- [MATERIAL FOR THIS TASK]:
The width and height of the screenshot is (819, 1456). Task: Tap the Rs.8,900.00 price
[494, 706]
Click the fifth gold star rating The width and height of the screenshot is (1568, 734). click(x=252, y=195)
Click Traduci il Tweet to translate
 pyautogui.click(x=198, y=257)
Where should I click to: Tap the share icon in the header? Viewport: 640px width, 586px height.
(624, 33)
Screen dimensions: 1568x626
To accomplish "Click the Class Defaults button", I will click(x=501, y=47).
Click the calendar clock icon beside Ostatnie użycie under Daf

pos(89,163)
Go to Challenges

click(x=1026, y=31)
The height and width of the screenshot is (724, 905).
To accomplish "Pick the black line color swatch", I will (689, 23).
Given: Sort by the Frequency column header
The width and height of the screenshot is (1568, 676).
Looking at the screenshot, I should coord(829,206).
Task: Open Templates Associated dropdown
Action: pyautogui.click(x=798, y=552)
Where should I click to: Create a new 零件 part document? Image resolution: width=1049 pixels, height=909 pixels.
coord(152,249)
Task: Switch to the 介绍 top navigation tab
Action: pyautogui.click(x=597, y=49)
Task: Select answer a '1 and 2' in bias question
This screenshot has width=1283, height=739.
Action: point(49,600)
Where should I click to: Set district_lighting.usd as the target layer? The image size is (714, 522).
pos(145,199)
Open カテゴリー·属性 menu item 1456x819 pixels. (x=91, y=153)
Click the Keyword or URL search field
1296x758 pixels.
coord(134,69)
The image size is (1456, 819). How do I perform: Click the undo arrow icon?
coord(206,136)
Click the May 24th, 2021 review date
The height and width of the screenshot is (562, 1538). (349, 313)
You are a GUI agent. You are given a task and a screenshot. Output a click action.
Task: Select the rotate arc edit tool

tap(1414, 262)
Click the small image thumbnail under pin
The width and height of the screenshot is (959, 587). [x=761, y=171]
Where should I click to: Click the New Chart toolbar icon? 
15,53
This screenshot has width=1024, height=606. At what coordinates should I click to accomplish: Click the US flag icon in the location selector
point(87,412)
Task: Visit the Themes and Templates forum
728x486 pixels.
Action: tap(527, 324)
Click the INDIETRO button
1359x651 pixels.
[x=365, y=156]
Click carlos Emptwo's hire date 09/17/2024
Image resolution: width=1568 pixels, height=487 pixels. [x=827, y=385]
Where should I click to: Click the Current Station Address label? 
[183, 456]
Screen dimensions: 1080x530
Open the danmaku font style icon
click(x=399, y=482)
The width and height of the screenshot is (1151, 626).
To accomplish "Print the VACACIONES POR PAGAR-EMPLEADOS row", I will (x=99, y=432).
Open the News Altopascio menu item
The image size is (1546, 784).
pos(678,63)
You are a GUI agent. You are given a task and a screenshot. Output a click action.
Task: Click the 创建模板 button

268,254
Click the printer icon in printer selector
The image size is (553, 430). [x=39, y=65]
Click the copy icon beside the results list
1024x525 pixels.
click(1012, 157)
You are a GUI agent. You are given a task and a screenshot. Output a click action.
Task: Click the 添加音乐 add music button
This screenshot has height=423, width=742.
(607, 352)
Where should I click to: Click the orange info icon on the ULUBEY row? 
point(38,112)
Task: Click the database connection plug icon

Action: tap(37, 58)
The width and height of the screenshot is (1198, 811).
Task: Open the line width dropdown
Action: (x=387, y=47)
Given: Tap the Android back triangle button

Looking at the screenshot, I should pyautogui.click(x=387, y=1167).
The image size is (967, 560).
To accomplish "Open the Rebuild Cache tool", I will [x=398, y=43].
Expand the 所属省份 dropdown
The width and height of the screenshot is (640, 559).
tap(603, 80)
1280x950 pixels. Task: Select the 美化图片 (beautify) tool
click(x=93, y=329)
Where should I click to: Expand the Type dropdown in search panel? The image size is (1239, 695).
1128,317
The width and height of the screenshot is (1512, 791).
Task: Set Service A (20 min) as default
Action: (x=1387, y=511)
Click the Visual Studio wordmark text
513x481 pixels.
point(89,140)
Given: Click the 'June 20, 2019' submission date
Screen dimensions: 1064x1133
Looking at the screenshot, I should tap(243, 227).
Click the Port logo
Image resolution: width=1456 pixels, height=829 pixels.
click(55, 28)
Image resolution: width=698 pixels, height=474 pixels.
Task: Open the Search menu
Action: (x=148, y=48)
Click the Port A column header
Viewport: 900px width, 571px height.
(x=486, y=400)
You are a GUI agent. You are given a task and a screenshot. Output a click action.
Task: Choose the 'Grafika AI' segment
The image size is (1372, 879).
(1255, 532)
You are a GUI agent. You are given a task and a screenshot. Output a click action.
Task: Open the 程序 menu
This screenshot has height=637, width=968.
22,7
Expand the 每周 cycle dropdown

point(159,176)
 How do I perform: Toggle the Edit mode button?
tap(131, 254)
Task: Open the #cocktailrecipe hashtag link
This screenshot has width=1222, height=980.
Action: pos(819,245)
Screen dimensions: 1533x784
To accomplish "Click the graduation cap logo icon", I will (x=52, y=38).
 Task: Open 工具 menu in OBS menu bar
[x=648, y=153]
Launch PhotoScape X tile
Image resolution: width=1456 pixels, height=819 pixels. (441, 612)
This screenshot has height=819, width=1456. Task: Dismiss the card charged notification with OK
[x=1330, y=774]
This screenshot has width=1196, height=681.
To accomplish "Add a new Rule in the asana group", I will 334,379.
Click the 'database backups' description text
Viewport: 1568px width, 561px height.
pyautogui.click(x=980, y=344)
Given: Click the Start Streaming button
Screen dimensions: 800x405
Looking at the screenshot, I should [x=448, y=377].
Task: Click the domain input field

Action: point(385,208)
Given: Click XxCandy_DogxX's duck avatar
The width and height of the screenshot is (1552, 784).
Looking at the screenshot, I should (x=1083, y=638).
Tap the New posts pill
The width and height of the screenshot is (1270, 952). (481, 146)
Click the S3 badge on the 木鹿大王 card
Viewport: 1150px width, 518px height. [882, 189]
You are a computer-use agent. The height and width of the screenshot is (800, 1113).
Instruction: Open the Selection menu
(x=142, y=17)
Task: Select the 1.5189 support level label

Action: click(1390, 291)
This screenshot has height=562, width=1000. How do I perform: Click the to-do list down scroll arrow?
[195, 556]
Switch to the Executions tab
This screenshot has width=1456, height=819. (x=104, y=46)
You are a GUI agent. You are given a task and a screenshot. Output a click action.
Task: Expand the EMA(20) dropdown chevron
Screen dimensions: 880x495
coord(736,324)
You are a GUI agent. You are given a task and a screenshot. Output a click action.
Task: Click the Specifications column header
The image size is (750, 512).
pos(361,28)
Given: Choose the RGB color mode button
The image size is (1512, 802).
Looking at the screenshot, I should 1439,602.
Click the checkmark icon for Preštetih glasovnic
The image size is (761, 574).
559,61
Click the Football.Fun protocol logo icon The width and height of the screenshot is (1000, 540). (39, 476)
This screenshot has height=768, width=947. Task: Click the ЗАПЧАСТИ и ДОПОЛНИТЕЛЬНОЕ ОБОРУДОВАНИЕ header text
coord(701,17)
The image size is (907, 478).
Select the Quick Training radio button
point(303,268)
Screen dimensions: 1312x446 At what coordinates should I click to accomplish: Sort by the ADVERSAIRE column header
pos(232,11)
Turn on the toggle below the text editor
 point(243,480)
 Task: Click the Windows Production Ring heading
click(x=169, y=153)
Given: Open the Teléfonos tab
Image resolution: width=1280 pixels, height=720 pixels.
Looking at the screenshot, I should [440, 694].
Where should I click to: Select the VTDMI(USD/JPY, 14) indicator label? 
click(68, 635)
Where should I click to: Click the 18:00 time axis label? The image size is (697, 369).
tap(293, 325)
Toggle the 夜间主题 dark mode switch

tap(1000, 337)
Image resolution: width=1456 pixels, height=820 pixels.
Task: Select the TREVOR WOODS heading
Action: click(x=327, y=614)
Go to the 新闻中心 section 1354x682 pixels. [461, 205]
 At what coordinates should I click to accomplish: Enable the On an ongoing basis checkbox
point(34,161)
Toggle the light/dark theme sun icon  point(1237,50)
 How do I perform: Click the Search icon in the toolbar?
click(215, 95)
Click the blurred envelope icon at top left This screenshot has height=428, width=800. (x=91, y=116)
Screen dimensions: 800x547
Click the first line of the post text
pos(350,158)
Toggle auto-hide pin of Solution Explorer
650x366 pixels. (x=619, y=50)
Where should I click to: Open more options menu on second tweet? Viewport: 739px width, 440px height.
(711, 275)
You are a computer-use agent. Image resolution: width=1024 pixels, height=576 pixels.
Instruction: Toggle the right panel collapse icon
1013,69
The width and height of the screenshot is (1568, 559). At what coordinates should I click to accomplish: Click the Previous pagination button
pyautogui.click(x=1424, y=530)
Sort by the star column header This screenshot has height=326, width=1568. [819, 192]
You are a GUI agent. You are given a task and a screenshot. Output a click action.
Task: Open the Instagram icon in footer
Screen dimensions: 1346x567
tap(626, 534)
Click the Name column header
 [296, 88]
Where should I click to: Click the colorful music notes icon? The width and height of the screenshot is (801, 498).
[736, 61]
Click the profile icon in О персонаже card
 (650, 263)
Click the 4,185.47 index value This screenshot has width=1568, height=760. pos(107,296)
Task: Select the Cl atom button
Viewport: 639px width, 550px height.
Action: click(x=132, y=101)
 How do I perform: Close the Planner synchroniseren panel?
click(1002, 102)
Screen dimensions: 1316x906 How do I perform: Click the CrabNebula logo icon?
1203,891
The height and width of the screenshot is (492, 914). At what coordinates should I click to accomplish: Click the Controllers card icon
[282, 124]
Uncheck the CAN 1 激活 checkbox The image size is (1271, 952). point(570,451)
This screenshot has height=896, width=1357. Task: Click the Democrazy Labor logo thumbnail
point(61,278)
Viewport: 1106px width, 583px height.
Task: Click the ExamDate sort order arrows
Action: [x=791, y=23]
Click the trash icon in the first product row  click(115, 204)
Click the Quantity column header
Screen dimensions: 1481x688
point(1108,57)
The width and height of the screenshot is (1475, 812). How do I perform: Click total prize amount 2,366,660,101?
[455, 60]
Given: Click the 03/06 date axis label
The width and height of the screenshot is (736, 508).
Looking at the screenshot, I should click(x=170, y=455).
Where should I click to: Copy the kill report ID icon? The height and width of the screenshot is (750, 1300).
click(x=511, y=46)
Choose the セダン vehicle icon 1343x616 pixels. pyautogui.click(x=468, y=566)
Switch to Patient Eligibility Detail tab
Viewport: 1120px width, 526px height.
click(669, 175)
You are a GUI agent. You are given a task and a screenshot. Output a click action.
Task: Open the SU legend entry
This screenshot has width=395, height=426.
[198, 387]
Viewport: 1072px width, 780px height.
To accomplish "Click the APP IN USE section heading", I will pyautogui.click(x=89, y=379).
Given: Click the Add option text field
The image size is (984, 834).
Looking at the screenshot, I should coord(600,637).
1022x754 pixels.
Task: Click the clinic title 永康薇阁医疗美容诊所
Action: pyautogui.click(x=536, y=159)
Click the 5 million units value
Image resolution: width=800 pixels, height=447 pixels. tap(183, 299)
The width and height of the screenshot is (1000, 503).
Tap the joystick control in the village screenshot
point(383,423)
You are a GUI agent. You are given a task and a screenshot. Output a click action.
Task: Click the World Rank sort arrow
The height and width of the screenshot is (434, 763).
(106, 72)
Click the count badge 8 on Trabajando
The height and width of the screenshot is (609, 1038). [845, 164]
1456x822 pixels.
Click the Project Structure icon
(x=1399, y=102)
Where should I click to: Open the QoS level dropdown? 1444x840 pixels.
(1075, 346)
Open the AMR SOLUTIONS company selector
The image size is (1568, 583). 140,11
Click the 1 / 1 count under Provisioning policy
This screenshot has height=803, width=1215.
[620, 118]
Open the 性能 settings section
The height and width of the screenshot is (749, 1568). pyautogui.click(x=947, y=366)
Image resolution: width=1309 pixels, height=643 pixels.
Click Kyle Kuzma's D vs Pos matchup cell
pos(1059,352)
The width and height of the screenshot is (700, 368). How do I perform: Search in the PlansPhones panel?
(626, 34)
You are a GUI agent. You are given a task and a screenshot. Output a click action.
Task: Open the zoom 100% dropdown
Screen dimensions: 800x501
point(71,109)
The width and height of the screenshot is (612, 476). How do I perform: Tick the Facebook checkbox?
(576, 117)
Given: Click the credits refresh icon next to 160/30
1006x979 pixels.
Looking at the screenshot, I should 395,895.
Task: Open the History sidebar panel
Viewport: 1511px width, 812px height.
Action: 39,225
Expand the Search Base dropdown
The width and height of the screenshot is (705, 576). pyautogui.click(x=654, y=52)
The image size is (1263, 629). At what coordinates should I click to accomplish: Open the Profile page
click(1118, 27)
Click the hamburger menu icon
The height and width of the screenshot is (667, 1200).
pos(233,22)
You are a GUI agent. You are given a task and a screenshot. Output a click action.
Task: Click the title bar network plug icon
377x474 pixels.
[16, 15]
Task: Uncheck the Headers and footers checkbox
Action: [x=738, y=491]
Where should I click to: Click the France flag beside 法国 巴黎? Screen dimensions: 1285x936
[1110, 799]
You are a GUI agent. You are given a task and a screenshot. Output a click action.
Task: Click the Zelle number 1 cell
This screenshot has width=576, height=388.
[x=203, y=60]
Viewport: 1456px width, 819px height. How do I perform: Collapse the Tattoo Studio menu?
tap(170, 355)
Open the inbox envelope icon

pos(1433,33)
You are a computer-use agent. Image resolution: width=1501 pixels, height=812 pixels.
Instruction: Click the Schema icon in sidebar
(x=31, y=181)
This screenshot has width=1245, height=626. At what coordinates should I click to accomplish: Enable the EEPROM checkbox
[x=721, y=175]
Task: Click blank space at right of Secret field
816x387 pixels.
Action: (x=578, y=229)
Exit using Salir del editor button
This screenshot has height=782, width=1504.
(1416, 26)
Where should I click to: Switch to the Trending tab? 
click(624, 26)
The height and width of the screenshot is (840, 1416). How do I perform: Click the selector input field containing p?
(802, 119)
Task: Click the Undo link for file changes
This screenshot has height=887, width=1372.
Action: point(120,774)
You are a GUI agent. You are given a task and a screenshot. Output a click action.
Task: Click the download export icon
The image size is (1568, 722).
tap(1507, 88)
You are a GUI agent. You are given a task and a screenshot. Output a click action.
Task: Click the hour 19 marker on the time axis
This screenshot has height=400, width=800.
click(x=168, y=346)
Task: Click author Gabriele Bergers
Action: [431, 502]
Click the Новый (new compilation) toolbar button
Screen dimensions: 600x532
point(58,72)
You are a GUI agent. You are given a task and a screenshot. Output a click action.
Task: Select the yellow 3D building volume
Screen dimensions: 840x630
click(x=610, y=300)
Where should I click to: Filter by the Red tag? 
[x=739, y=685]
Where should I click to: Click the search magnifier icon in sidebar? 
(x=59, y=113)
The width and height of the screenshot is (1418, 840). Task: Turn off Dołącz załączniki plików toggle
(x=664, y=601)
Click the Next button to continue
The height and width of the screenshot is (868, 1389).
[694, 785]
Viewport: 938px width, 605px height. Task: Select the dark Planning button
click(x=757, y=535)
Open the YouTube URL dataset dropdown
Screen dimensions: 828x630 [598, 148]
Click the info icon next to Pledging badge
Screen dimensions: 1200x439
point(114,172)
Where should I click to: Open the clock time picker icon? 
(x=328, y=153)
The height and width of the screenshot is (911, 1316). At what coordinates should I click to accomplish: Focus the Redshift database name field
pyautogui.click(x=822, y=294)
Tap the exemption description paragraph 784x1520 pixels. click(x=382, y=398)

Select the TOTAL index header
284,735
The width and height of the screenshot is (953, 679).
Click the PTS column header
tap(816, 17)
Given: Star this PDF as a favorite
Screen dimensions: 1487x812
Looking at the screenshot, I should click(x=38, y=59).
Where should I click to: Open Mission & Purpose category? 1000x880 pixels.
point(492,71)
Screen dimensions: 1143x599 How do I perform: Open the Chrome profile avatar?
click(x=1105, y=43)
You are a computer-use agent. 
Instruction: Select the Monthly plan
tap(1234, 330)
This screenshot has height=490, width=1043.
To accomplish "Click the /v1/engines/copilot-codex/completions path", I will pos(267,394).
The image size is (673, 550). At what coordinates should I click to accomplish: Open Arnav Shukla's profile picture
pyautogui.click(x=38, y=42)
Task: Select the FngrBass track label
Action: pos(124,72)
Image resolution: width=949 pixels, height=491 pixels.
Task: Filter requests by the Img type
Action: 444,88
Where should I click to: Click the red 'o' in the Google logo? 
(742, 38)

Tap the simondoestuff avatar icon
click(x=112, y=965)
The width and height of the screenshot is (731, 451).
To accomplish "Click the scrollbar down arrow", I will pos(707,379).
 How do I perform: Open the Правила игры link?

- [THE TASK]: Copy everything in the data from the line containing "Task: Open the #cocktailrecipe hashtag link" down to the line containing "[x=1330, y=774]", both included, reproducing each line verbatim.

- [EXPECTED OUTPUT]:
Task: Open the #cocktailrecipe hashtag link
This screenshot has width=1222, height=980.
Action: pos(819,245)
Screen dimensions: 1533x784
To accomplish "Click the graduation cap logo icon", I will (x=52, y=38).
 Task: Open 工具 menu in OBS menu bar
[x=648, y=153]
Launch PhotoScape X tile
Image resolution: width=1456 pixels, height=819 pixels. (441, 612)
This screenshot has height=819, width=1456. Task: Dismiss the card charged notification with OK
[x=1330, y=774]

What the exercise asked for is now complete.